**Lesetext:**
——————

Siegfried Brockmann (56) leitet seit 2006 die Unfallforschung der Versicherer. Von 1986 bis 1997 war er in den Verkehrsverwaltungen der Bundesländer Berlin und Brandenburg tätig Siegfried Brockmann (56) leitet seit 2006 die Unfallforschung der Versicherer. Von 1986 bis 1997 war er in den Verkehrsverwaltungen der Bundesländer Berlin und Brandenburg tätig Quelle: dpa/Picture Alliance & UDV

Berlin - Ist der Platz hinten rechts im Auto der sicherste? Nein, sagt die Unfallforschung der Versicherer (UDV): Hinten sitzt man generell riskanter als vorn. Warum das so ist, erklärt uns der Leiter der Organisation. Wir sprachen mit Siegfried Brockmann (56) über aktuelle Verkehrssicherheitsthemen, wie sie auch der Verein Deutscher Ingenieure (VDI) in den vergangenen Tagen in Berlin diskutierte.

——————

**Gegebene Daten:**
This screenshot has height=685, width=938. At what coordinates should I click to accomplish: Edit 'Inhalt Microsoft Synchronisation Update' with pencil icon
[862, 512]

——————

**Aufgabenstellung:**
Nenne bitte alle Jahreszahlen aus dem Lesetext in der Reihenfolge, in der sie zum ersten Mal vorkommen.

**Vollständige Antwort:**
2006, 1986, 1997